For log processing my application needs to read text files line by line.
First I used the function readLine() of BufferedReader but I read on the internet that BufferedReader is slow when reading files.
Afterwards I tried to use FileInputStream together with a FileChannel and MappedByteBuffer but in this case there's no function similar to readLine() so I search my text for a line-break and process it:
try {
FileInputStream f = new FileInputStream(file);
FileChannel ch = f.getChannel( );
MappedByteBuffer mb = ch.map(FileChannel.MapMode.READ_ONLY, 0L, ch.size());
byte[] bytes = new byte[1024];
int i = 0;
while (mb.hasRemaining()) {
byte get = mb.get();
if(get == '\n') {
if(ra.run(new String(bytes)))
cnt++;
for(int j = 0; j<=i; j++)
bytes[j] = 0;
i = 0;
}
else
bytes[i++] = get;
}
} catch(Exception ex) {
ex.printStackTrace();
}
I know this is probably not a good way to implement it but when I just read the text-file in bytes it is 3 times faster then using BufferedReader but calling new String(bytes)
creates a new String and makes the program even slower then when using a BufferedReader.
So I wanted to ask what is the fastest way to read a text-file line by line?

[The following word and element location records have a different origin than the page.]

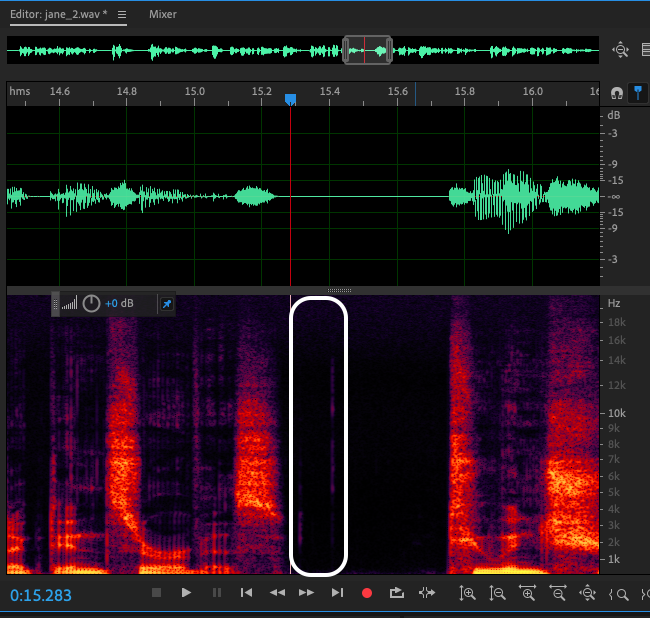This screenshot has height=618, width=650.
Task: Open the Editor panel hamburger menu
Action: (122, 15)
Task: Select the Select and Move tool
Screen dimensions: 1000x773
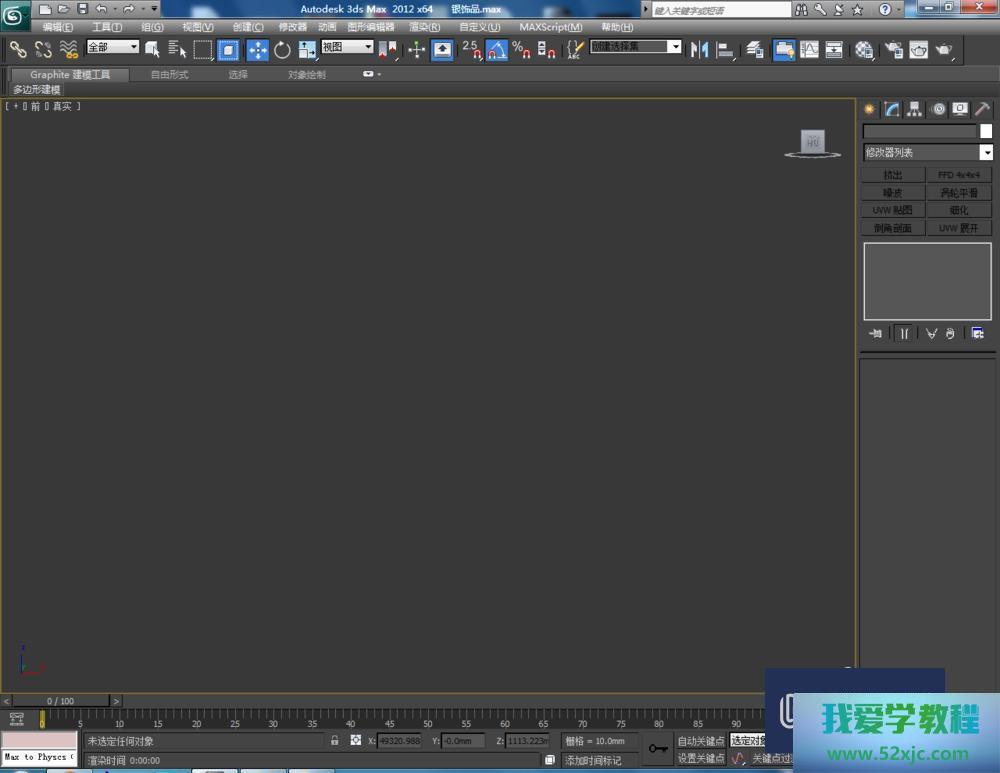Action: (x=257, y=50)
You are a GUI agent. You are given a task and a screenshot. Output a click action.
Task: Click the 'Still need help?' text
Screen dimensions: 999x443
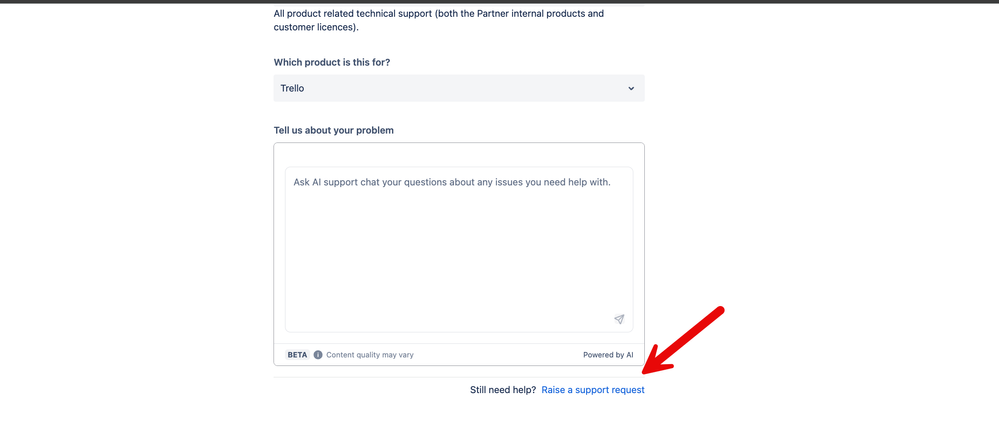click(503, 390)
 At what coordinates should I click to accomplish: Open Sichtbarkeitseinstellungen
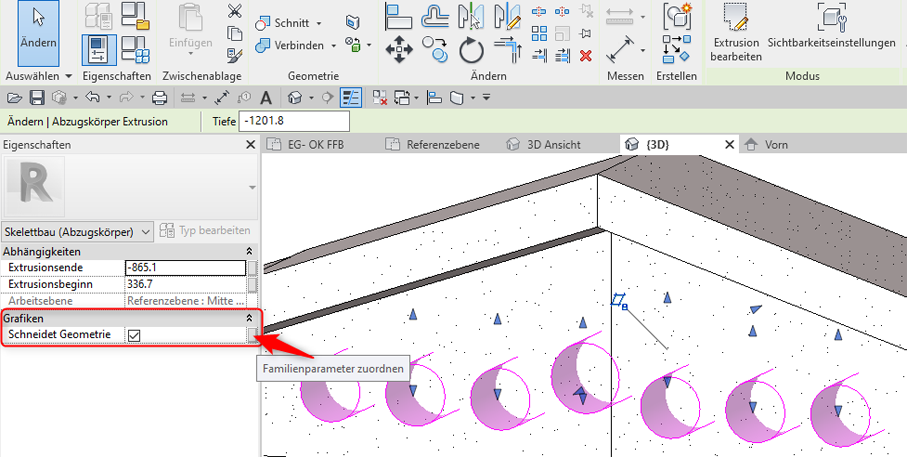(x=831, y=28)
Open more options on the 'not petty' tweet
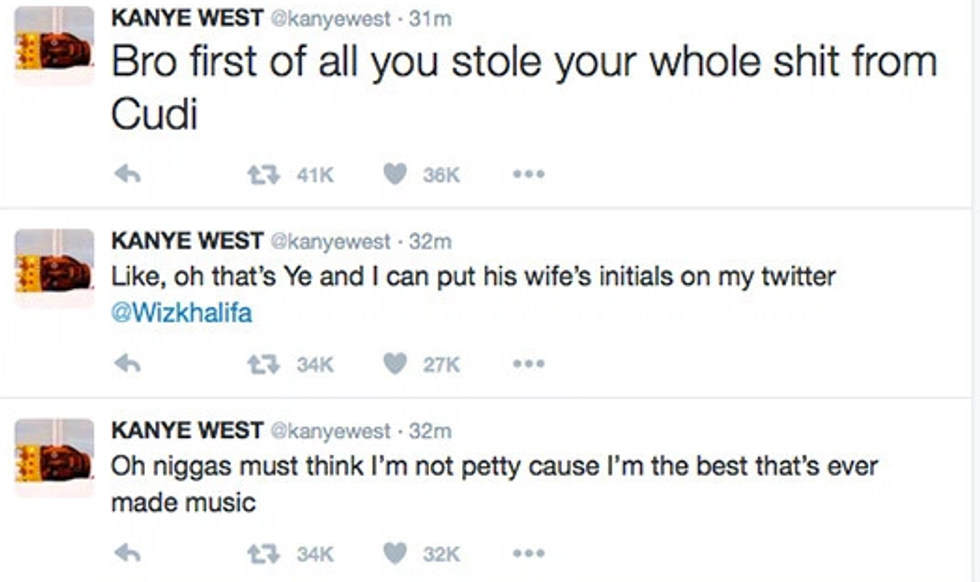The width and height of the screenshot is (980, 582). (527, 553)
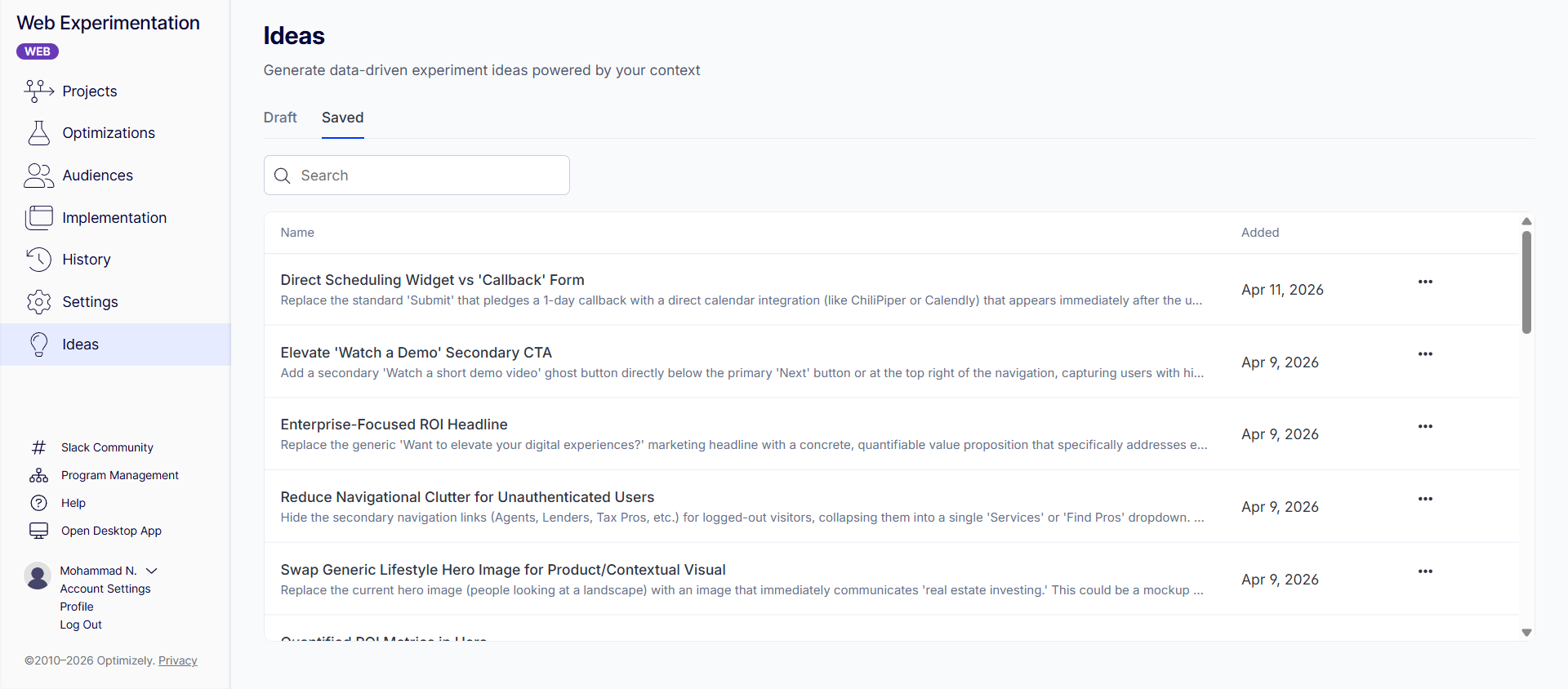
Task: Click the Settings gear icon
Action: 38,302
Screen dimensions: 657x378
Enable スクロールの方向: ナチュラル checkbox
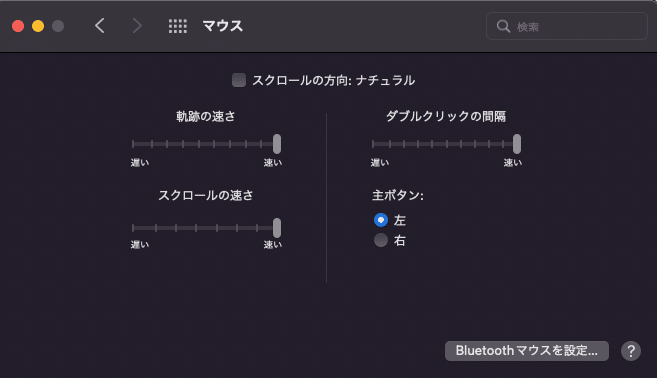239,80
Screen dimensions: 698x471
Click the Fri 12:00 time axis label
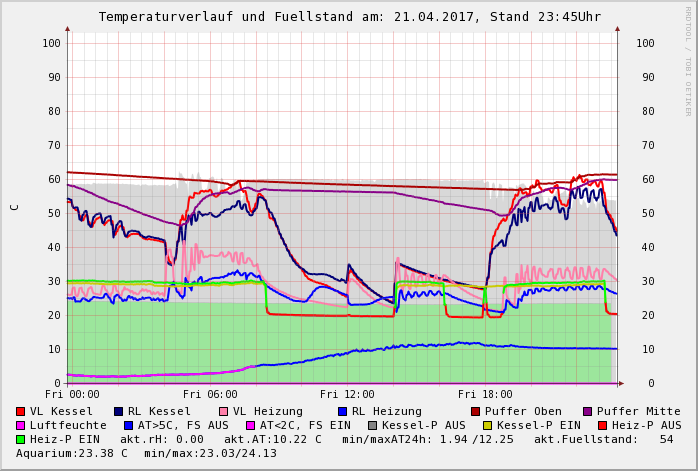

Some say BufferedReader is the only solution to this problem.
P.S.: ra
is an instance of RunAutomaton from the dk.brics.Automaton library.
I very much doubt that BufferedReader
is going to cause a significant overhead. Adding your own code is likely to be at least as inefficient, and quite possibly wrong too.
For example, in the code that you've given you're calling new String(bytes)
which is always going to create a string from 1024 bytes, using the platform default encoding... not a good idea. Sure, you clear the array afterwards, but your strings are still going to contain a bunch of '\0' characters - which means a lot of wasted space, apart from anything else. You should at least restrict the portion of the byte array the string is being created from (which also means you don't need to clear the array afterwards).
Have you actually tried using BufferedReader
and found it to be too slow? You should usually write the simplest code which will meet your goals first, and then check whether it's fast enough... especially if your only reason for not doing so is an unspecified resource you "read on the internet". DO you want me to find hundreds of examples of people spouting incorrect performance suggestions? :)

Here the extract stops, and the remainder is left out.